Nesse sentido, o Trickster pode ser considerado uma personificação da Sombra Coletiva, essa que contém tudo o que não é aceitável pela cultura. Essa sombra é o lado obscuro do ideal coletivo. Zweig e Wolf (2000) apontam que as manifestações da Sombra devem ser imaginadas como camadas, uma sobre a outra, na qual a parte pessoal dela se armazena dentro da Sombra familiar, da Sombra cultural e da Sombra coletiva. Então o Coringa/Trickster transita por essa Sombra, de forma que as imposições da sociedade pouco lhe importam.

Fonte: encurtador.com.br/uAGU6

Jung (1986) afirma que a sombra humana não é composta apenas de coisas moralmente repreensíveis, ela é também composta por boas qualidades como: instintos normais, reações adequadas, impulsos criativos entre outros. O arquétipo da sombra é enganosamente associado ao mal, e se faz necessário compreender o sistema complexo que não pode ser reduzido ao nome ou uma figura que o representa.

No filme do Batman – Cavaleiro das trevas, quando o Coringa encontra o promotor Harvey Dent no hospital, existe uma fala marcante, onde ele diz que “é na hora da morte que conhecemos verdadeiramente o caráter das pessoas”. A hora da morte é quando, como ilustrado em histórias, se passa um filme sobre toda nossa vida e com isso podemos ter acesso a partes que antes ignorávamos. Nesse sentido, o Trickster em nosso psiquismo nos impulsiona para uma morte simbólica para que saibamos do que somos feitos.

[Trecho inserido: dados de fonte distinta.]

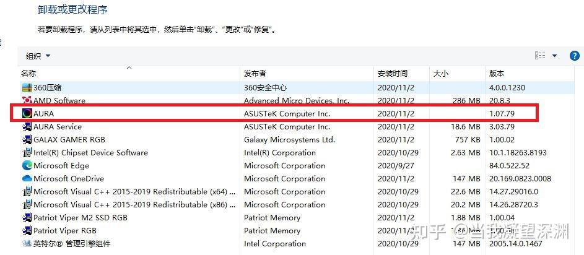Select the AURA Service row
Viewport: 584px width, 255px height.
(58, 127)
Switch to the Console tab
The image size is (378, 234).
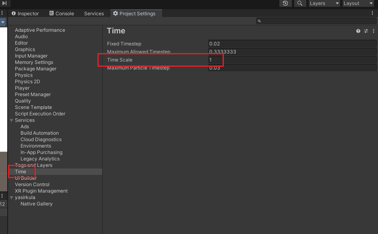62,13
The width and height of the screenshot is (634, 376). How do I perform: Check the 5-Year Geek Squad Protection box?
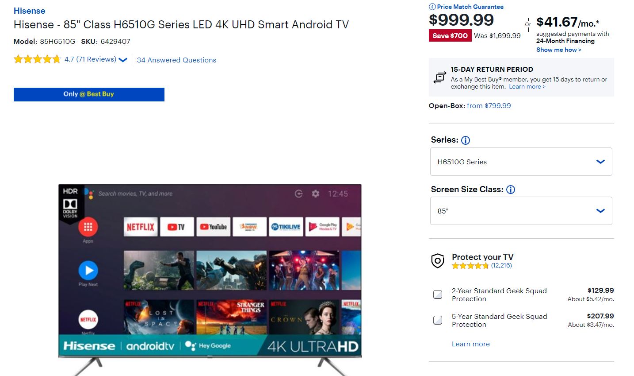[x=438, y=320]
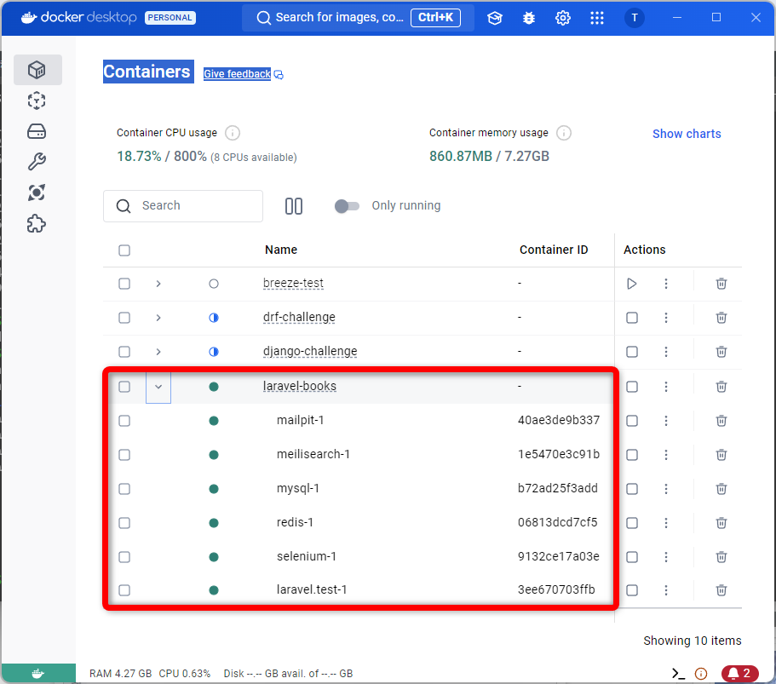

Dessa forma, o Coringa/Trickster propõe um encontro com a Sombra, e com isso media um processo de conhecimento de si próprio sobre as partes que anteriormente estavam ocultas ou eram negadas. Isso favorece a individuação, que é um processo em que o indivíduo assume sua própria identidade, reconhecendo e aceitando partes de si que inicialmente parecem negativas. Toda esta lógica arquetípica pode ser vista no Coringa. É, portanto, um filme de primeira ordem.

FICHA TÉCNICA DO FILME:

CORINGA
Diretor:Todd Phillips
Elenco: 
Joaquin Phoenix; Zazie Beetz; Marc Maron;
Gênero: 
Drama; Suspense.
País: EUA
Ano: 2019

REFERÊNCIAS:

FRANZ, Marie-Louise von. O processo de individuação. In: JUNG, Carl Gustav; et al. O homem e seus símbolos. 2 ed. Rio de Janeiro: Nova Fronteira, 2008.

JUNG, C.G. Aion – Estudos sobre o simbolismo do Si-mesmo, Petrópolis, RJ, 1986.

ZWEIG, Connie; WOLF, Steve. O jogo das sombras: iluminando o lado escuro da alma. Rio de Janeiro: Rocco, 2000.